• PARTS OF THE EXERCISE:
a) From the page on partial least squares, write out the passage starting at "Subsequent Components (\(T_m, U_m\)" and ending at "by previous components.".
b) According to the page on partial least squares, what do later components gain from regressing X and y on the previous component and building the next component from the residuals? Answer in one to three sentences.
c) Extend the page on partial least squares, beginning right after its last sentence.

• TEXT TO READ:

* * * * * * * * *

Partial Least Squares (PLS)¶

Overview¶

Partial Least Squares (PLS) is a dimensionality reduction method that, unlike PCA (used in PCR), constructs components by considering the relationship between predictors and the response. PLS finds linear combinations of predictors that are highly correlated with the response, making it particularly useful when prediction is the goal.

Key Distinction from PCR¶

Aspect	PCR	PLS
Component construction	Unsupervised: maximize variance in \(X\)	Supervised: maximize covariance of \(X\) with \(y\)
Objective	Explain variance in predictors	Explain variance in predictors and correlation with response
When it excels	When predictor variance aligns with response	When small number of predictors drive response
Typical outcome	Often requires many components	Often fewer components than PCR

PLS is valuable when: - Prediction accuracy is the primary goal - Multicollinearity among predictors is severe - \(p\) is large relative to \(n\) (\(p > n\) or \(p \approx n\)) - The response depends on a small number of latent directions in predictor space

The PLS Algorithm¶

Step 1: Standardize Predictors and Response¶

Standardize both predictors and response:

\[X_{\text{scaled}} = \frac{X - \mu_X}{\sigma_X}, \quad y_{\text{centered}} = y - \bar{y}\]

This ensures all variables are on comparable scales and simplifies interpretation.

Step 2: Construct Latent Components Iteratively¶

Unlike PCR, which extracts all principal components at once, PLS constructs components sequentially by maximizing the covariance between \(X\) and \(y\).

First Component (\(T_1, U_1\)):

The first PLS component is the direction in \(X\) space most correlated with \(y\):

\[T_1 = X_{\text{scaled}} w_1\]

where the weight vector \(w_1\) maximizes the covariance:

\[w_1 = \arg\max_w \text{Cov}(X_{\text{scaled}} w, y_{\text{centered}})\]

subject to \(\|w_1\| = 1\) (unit norm constraint).

In practice, \(w_1\) is proportional to \(X_{\text{scaled}}^T y_{\text{centered}}\) (the correlation between each predictor and response).

Subsequent Components (\(T_m, U_m\) for \(m > 1\)):

Regress \(X\) on the current component \(T_{m-1}\): compute residuals \(X^{(m)} = X - \hat{X}\)
Regress \(y\) on \(T_{m-1}\): compute residuals \(y^{(m)} = y - \hat{y}\)
Construct \(w_m\) to maximize covariance between residual \(X^{(m)}\) and residual \(y^{(m)}\)
Form new component: \(T_m = X^{(m)} w_m\)

This iterative deflation ensures components capture variance in \(y\) not explained by previous components.

* * * * * * * * *

• DATA PROVIDED:
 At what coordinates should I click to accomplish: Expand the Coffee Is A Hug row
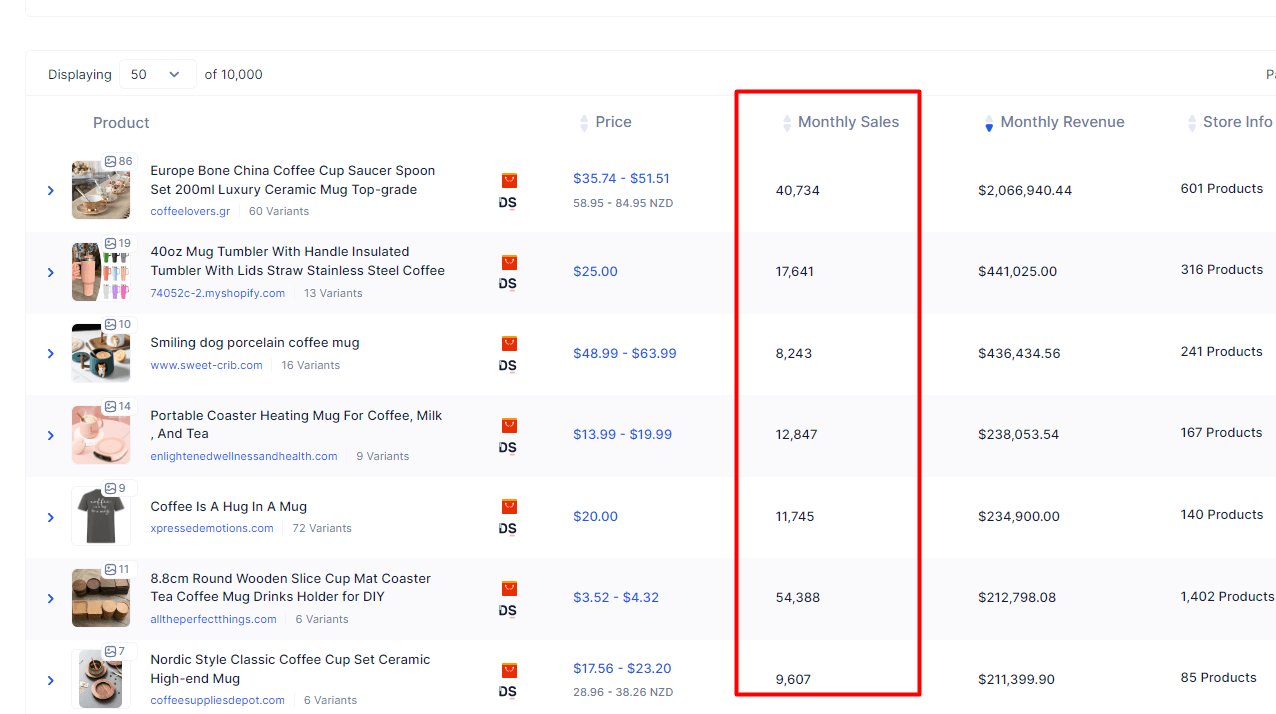pyautogui.click(x=51, y=517)
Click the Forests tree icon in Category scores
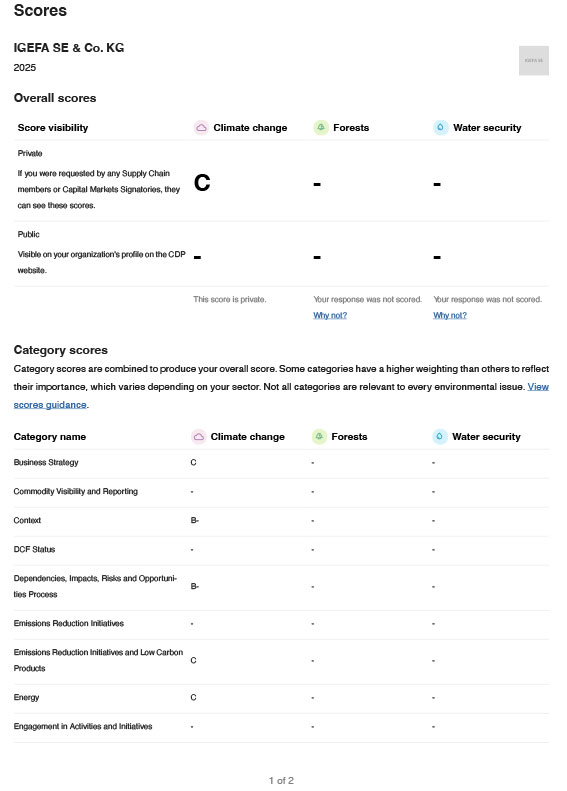567x791 pixels. [x=319, y=436]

* * * * * * * * *

• RESULTS FOR EACH TASK:
a)
Subsequent Components (\(T_m, U_m\) for \(m > 1\)):

Regress \(X\) on the current component \(T_{m-1}\): compute residuals \(X^{(m)} = X - \hat{X}\)
Regress \(y\) on \(T_{m-1}\): compute residuals \(y^{(m)} = y - \hat{y}\)
Construct \(w_m\) to maximize covariance between residual \(X^{(m)}\) and residual \(y^{(m)}\)
Form new component: \(T_m = X^{(m)} w_m\)

This iterative deflation ensures components capture variance in \(y\) not explained by previous components.

b) This iterative deflation ensures that each new component captures variance in y that the previous components did not explain.

c)
Step 3: Regress on PLS Components¶

Perform regression on the first \(M\) PLS components:

\[y = \beta_0 + \beta_1 T_1 + \beta_2 T_2 + \cdots + \beta_M T_M + \epsilon\]

Step 4: Select Number of Components via Cross-Validation¶

Use \(k\)-fold cross-validation to choose the optimal number of components \(M\):

For each \(M \in \{1, 2, \ldots, p\}\):
For each fold: fit PLS with \(M\) components on training data
Predict on validation fold and record error
Average prediction error across folds
Select \(\hat{M} = \arg\min_M \text{CV}(M)\)

Mathematical Details¶

PLS Weight Vector¶

The weight vector for the \(m\)-th component solves:

\[w_m = \frac{X_{\text{residual}}^T y_{\text{residual}}}{\|X_{\text{residual}}^T y_{\text{residual}}\|}\]

where the residuals are orthogonal to all previous components. This differs fundamentally from PCA, which uses the eigenvectors of the covariance matrix.

NIPALS Algorithm¶

The Non-linear Iterative Partial Least Squares (NIPALS) algorithm is the standard computational approach:

1. Initialize: X̃ = X (scaled), ỹ = y (centered)
2. For m = 1 to M:
   a. w_m = X̃'ỹ / ||X̃'ỹ||        (compute weight)
   b. t_m = X̃ w_m                   (compute component)
   c. β_m = (t_m' ỹ) / (t_m' t_m)   (regress y on t_m)
   d. ỹ = ỹ - β_m t_m               (deflate y residuals)
   e. p_m = X̃' t_m / (t_m' t_m)    (compute loading)
   f. X̃ = X̃ - t_m p_m'             (deflate X residuals)
3. β_global = [β_1, β_2, ..., β_M]

Advantages and Disadvantages¶

Advantages¶

Supervised dimensionality reduction — Components are constructed to predict \(y\), not just explain variance in \(X\)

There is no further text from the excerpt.